[SELECTED PASSAGE Boundary: Start]
Each day, my Dad's status declined a little. He struggled more for words. He forgot my brother's name one night.  He had trouble with simple multiplication - my acid test for his condition.  He became more laid back.  This was initially not entirely a bad thing when you're used to being busy and active and are suddenly confined to a small room in the neuro ward.

On Friday and Saturday the neurosurgeon declared that he thought we should wait eight to ten days for surgery.

What?!?!?!?!?!

 Did he just move the goalpost on us??  We had 4 to 6 more days to wait? The waiting was one thing. Watching the deterioration was quite another excruciating matter.

This is when I began working on a dissertation on platelets, their function, their ability to recover after Plavix, platelet transfusions and the test to assess platelet function. I read the product monograph and medical journal articles.  I read case studies and Wikipedia articles. Everything I read said waiting 5 to 7 days was appropriate. 

However, we had complete faith in the neurosurgeon.  We wanted the surgery under the best of circumstances so wait we would.  I had just completely embraced and was comfortable with the "wait 8 to 10 day" plan, when we got the news: surgery Monday, or day 6.

There had been no precipitous drop, just a steady deterioration every day.   Words were getting stuck.  Each day he seemed a little quieter and a little bit less like Dad.  It was time.
[SELECTED PASSAGE Boundary: End]
[GIVEN RECORDS Boundary: Start]
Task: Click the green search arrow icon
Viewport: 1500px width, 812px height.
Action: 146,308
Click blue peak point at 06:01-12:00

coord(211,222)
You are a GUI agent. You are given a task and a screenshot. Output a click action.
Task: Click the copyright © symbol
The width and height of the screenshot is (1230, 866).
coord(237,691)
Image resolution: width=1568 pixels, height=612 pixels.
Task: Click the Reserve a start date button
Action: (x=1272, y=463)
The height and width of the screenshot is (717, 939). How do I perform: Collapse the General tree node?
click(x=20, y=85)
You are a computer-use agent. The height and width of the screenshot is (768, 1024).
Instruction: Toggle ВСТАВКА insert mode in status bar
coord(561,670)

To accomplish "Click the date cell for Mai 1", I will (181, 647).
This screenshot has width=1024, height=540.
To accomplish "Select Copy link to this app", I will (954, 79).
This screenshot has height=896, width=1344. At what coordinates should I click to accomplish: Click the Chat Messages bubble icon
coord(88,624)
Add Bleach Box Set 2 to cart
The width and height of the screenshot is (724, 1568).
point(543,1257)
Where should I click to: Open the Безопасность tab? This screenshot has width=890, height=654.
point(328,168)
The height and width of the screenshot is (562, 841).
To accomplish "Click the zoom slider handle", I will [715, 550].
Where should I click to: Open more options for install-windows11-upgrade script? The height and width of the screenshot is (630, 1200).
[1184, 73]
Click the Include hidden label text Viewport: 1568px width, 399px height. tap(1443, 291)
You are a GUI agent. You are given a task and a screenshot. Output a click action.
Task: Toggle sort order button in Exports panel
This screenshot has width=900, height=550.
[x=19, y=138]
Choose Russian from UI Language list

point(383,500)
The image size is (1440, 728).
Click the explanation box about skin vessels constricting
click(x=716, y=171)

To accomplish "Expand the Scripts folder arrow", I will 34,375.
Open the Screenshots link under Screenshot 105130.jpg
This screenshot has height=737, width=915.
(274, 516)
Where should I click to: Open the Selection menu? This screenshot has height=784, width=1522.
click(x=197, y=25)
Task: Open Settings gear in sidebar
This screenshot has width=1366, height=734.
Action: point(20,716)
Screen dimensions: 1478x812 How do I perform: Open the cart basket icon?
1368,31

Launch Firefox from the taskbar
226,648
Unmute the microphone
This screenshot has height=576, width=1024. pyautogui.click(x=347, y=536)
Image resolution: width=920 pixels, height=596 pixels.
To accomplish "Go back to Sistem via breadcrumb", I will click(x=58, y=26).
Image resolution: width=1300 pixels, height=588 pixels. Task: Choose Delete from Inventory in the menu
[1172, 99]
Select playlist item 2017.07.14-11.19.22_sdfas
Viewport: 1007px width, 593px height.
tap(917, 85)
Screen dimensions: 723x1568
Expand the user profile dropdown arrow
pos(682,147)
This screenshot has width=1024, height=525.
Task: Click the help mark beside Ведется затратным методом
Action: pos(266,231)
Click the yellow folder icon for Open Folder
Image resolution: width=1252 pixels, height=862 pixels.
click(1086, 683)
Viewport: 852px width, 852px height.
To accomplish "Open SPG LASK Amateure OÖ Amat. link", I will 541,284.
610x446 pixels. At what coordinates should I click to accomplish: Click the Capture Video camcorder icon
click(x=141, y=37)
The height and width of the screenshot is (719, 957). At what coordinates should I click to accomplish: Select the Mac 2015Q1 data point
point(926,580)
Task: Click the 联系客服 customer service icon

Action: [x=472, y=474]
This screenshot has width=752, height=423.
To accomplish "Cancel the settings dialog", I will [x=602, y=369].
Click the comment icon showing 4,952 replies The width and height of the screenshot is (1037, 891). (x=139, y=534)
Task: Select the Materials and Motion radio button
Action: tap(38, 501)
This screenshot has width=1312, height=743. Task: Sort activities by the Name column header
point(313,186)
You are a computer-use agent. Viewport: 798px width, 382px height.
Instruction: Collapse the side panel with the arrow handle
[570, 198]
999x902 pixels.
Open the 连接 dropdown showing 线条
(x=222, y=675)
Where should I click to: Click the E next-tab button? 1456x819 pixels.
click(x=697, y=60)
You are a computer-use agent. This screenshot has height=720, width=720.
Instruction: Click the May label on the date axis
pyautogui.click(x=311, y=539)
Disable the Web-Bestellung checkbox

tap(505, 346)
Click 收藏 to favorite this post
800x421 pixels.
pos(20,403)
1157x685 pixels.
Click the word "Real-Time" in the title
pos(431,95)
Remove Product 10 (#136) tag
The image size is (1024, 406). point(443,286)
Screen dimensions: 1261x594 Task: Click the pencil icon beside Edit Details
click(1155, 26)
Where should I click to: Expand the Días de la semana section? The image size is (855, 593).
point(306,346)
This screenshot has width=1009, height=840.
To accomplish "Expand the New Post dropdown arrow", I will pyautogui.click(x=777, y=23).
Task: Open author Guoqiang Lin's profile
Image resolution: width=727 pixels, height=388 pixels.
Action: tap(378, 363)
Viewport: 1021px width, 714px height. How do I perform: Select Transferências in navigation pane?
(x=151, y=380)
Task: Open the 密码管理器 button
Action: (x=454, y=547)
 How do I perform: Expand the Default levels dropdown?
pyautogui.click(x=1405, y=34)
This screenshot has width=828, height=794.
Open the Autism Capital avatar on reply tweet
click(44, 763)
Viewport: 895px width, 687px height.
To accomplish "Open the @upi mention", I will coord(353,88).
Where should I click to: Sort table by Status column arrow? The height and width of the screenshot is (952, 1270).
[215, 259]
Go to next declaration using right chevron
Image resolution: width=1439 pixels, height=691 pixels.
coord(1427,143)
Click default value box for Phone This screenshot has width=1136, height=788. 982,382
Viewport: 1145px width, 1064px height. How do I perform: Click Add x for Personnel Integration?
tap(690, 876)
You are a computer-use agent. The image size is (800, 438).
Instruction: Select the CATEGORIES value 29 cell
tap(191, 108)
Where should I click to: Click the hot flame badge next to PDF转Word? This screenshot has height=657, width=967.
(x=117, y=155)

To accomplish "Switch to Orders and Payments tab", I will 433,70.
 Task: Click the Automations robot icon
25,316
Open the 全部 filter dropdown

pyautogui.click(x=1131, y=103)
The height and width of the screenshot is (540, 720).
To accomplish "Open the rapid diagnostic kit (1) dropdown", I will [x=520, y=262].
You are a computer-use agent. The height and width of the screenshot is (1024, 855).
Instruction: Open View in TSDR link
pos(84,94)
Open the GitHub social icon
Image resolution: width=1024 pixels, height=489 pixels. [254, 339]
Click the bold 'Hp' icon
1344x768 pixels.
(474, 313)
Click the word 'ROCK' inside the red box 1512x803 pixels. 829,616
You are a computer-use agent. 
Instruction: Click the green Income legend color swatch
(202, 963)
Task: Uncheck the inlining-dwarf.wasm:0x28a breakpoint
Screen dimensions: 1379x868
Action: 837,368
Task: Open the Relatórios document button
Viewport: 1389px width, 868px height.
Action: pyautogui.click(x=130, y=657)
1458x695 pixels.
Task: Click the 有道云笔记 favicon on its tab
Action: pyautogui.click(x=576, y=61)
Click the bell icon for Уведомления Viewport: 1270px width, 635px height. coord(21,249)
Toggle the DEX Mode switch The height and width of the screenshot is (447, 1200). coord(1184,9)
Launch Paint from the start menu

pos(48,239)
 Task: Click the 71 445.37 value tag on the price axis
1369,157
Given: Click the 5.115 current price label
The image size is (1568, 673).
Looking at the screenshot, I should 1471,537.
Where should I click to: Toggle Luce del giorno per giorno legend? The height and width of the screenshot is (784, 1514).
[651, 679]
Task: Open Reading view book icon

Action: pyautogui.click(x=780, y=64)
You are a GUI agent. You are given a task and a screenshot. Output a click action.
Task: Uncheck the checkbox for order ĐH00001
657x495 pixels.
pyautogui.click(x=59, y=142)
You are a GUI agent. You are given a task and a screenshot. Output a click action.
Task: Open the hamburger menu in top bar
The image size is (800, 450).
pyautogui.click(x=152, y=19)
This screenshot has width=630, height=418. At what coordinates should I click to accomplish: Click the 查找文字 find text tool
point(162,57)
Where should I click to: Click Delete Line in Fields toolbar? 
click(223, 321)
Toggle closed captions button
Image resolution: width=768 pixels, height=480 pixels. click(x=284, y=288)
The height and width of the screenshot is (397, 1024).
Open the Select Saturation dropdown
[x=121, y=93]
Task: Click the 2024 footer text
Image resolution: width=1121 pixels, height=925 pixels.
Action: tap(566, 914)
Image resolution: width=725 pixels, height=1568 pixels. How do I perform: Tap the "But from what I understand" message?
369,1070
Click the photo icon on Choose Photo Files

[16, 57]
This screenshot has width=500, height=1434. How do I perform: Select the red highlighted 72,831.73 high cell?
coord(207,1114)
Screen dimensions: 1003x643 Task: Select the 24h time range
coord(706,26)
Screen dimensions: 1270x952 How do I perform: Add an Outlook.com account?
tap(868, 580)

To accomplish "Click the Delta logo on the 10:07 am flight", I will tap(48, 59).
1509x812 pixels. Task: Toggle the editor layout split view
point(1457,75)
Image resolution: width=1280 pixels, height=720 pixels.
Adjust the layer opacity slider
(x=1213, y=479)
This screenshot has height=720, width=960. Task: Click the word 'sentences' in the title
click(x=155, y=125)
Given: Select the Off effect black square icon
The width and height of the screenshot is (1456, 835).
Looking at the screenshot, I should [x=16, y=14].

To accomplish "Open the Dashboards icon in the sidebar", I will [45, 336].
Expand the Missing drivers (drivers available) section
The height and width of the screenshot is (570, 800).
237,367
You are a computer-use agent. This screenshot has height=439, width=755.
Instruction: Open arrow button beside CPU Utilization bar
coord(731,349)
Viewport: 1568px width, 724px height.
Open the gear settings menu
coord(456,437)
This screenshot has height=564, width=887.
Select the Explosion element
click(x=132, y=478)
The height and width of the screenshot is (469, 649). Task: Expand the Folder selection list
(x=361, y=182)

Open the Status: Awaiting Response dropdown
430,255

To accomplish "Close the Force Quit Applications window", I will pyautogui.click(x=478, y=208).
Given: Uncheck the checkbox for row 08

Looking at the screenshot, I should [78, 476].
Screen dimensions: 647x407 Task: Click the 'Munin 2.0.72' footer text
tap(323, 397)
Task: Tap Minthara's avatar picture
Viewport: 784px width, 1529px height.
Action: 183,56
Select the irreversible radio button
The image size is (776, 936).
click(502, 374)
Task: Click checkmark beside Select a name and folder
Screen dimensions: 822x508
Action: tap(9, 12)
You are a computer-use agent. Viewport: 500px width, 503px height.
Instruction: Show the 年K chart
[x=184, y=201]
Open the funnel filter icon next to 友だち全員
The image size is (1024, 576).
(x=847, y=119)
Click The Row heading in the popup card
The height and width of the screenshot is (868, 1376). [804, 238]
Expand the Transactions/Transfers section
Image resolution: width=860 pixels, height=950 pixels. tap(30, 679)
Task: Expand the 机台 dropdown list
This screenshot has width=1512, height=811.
[GIVEN RECORDS Boundary: End]
TASKS:
1: In the account of the father's wait for surgery, what did the writer use as an acid test for the father's condition?
2: From the account of the father's wait for surgery, set down the passage starting with "This is when" and going on through "days was appropriate.".
The material comes from a separate source and is unrelated to the text.

ANSWERS PROVIDED:
1: Simple multiplication.

2:
This is when I began working on a dissertation on platelets, their function, their ability to recover after Plavix, platelet transfusions and the test to assess platelet function. I read the product monograph and medical journal articles.  I read case studies and Wikipedia articles. Everything I read said waiting 5 to 7 days was appropriate.